Located in the District of Quiruvilca in the Santiago de Chuco province and the La Libertad region of north central Peru, the Lagunas Norte gold-silver mine commenced operations in March 2005.
The mine has been idle in recent years having been placed in care and maintenance in 2019.
The total consideration of the deal includes a payment of up to $81m plus Boroo’s assumption of Barrick Gold ’s closure liability of $226m relating to the property backed by an existing bonding obligation of $173m.
Under the terms of the deal, Boroo will make upfront cash payment of $20m and $10m on the first anniversary of the closing of the deal.
Barrick Gold will also receive $20m from the investment holding company at the second anniversary of the deal’s completion.
Boroo will also pay a 2% net smelter return royalty (NSR) on gold and silver produced via the refractory sulphide ore project.
This payment, however, will end after one million ounces of gold has been produced and which may be bought for $16m by Boroo for a limited period of time after closing.
Boroo will also make a contingent payment of up to $15m, which will be based on the average gold price per ounce for the two-year period after the completion of the transaction.
The sale is a part Barrick Gold’s strategy to sell non-core interests.

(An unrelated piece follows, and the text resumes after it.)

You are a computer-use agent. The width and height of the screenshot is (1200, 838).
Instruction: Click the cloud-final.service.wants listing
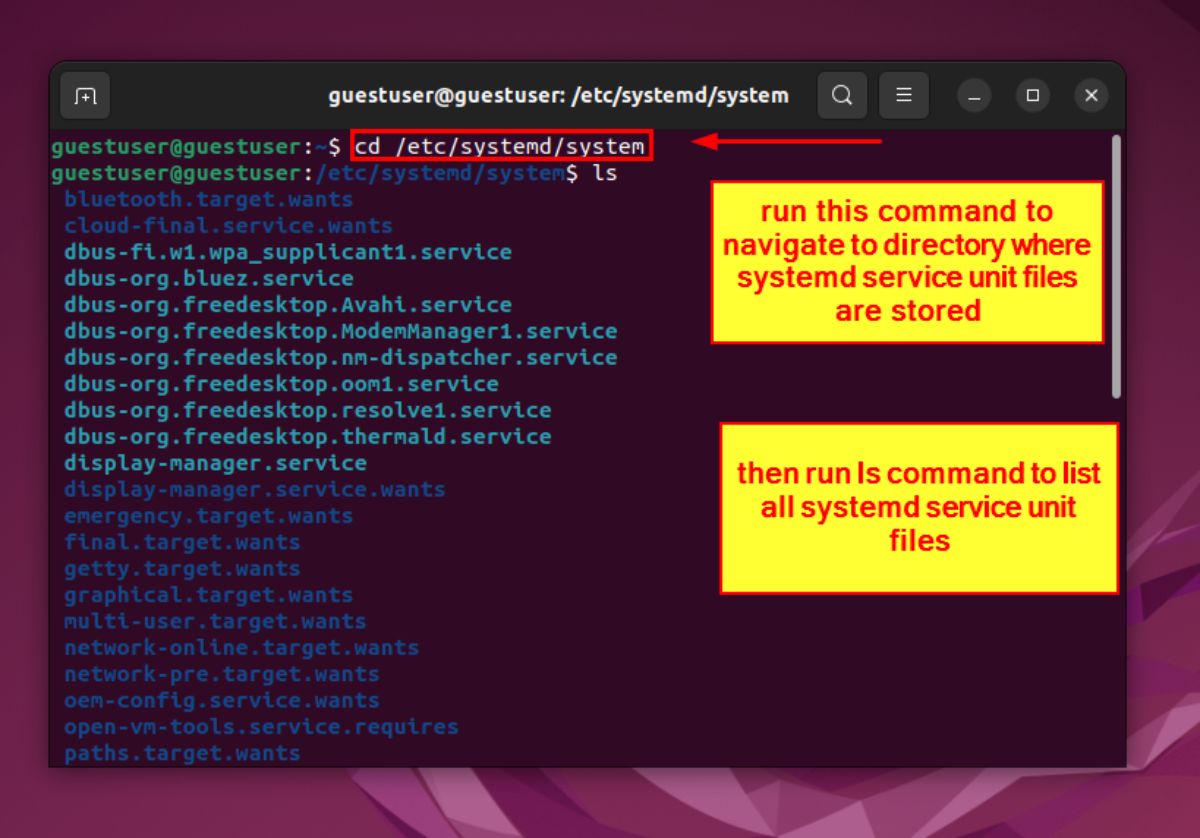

As part of this strategy, the firm has realised nearly $1.5bn in proceeds from the sale of its non-core interests to focus its portfolio on tier one assets.
In a press statement, the company said: “The proposed acquisition would benefit the mine’s stakeholders in Peru by giving Boroo the opportunity to extend its life by accessing satellite resources and adapting the infrastructure.
“The Latin American region remains an important destination for Barrick, and the company will keep a team in Peru to continue to develop its portfolio of exploration assets and to pursue opportunities to find and operate world-class gold and or copper mines in that country.”
The transaction is subject to closing conditions.